[start]

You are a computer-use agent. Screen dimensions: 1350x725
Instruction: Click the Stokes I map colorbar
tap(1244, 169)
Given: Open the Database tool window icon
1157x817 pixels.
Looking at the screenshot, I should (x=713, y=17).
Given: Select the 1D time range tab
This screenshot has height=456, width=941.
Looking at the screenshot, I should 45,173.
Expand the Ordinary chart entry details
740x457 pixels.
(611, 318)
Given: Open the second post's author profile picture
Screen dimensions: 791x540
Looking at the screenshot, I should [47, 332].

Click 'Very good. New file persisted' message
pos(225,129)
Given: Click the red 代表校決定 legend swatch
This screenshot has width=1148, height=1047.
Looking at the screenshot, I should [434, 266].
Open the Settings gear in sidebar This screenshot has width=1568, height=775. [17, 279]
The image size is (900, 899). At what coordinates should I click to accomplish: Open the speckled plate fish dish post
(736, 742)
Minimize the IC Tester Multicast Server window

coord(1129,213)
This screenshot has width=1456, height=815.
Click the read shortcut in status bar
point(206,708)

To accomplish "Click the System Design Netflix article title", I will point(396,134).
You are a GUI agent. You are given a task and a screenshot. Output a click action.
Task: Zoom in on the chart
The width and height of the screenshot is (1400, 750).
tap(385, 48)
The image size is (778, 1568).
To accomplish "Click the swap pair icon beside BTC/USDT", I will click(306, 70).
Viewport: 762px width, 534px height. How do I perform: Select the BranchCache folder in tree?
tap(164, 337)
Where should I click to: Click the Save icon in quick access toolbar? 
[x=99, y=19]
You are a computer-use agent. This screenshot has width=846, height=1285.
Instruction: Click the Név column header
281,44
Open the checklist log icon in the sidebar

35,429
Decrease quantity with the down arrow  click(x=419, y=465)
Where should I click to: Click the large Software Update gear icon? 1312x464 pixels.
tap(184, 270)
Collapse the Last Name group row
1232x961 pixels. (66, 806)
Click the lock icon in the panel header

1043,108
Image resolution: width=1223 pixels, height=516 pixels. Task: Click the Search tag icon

[end]

Rewrite the records from the start through the line with "Looking at the screenshot, I should (x=713, y=17).", replacing "Database" with "Services" and leaving everything else unchanged.

=== Written response ===
You are a computer-use agent. Screen dimensions: 1350x725
Instruction: Click the Stokes I map colorbar
tap(1244, 169)
Given: Open the Services tool window icon
1157x817 pixels.
Looking at the screenshot, I should (x=713, y=17).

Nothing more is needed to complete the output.